Lent is a season of fasting leading up to Easter, observed by several Christian denominations, including my family's own tradition. It's marked as a time for fasting from something in particular, as well as acts of service.
This Ash Wednesday, the first day of Lent, I woke up immediately knowing which Bible verses I was going to meditate on that day. My heart took me straight to Isaiah 58:5-11:
"Is this the kind of fast I have chosen,
only a day for people to humble themselves?
Is it only for bowing one’s head like a reed
and for lying in sackcloth and ashes?
Is that what you call a fast,
a day acceptable to the Lord?
Is not this the kind of fasting I have chosen:
to loose the chains of injustice
and untie the cords of the yoke,
to set the oppressed free
and break every yoke?
Is it not to share your food with the hungry
and to provide the poor wanderer with shelter—
when you see the naked, to clothe them,
and not to turn away from your own flesh and blood?
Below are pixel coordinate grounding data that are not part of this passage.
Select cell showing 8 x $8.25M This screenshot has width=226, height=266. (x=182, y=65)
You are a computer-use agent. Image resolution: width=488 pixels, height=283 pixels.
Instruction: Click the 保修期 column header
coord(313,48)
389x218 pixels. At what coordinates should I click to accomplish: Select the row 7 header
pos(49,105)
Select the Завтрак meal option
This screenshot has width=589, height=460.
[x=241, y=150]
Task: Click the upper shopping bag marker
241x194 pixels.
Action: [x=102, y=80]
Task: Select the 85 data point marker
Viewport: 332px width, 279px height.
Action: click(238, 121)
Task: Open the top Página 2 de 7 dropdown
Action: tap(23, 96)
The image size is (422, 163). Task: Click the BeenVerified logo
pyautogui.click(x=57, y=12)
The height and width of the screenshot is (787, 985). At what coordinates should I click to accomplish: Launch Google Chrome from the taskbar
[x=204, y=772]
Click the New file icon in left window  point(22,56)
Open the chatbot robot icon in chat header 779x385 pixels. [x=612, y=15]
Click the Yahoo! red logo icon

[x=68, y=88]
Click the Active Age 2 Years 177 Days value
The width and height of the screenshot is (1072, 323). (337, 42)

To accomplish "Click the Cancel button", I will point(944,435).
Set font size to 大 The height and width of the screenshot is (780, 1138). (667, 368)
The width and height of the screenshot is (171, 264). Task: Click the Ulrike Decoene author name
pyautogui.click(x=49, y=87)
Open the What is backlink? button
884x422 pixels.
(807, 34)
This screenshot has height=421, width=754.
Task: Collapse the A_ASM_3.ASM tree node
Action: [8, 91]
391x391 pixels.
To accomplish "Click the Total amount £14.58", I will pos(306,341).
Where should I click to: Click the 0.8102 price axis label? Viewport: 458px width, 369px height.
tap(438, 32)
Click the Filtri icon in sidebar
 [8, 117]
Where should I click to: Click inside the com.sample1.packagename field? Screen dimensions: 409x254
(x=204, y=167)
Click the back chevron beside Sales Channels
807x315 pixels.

Then your light will break forth like the dawn,
and your healing will quickly appear;
then your righteousness will go before you,
and the glory of the Lord will be your rear guard.
Then you will call, and the Lord will answer;
you will cry for help, and he will say: Here am I.
“If you do away with the yoke of oppression,
with the pointing finger and malicious talk,
and if you spend yourselves in behalf of the hungry
and satisfy the needs of the oppressed,
then your light will rise in the darkness,
and your night will become like the noonday.
The Lord will guide you always;
he will satisfy your needs in a sun-scorched land
and will strengthen your frame.
You will be like a well-watered garden,
like a spring whose waters never fail."
The context of this quote is the God of Israel admonishing God's people for trying to manipulate God into doing what they want (earlier in the chapter, God calls them out for saying that they're fasting while "you do as you please/and exploit all your workers.") God is telling them what a fast truly is.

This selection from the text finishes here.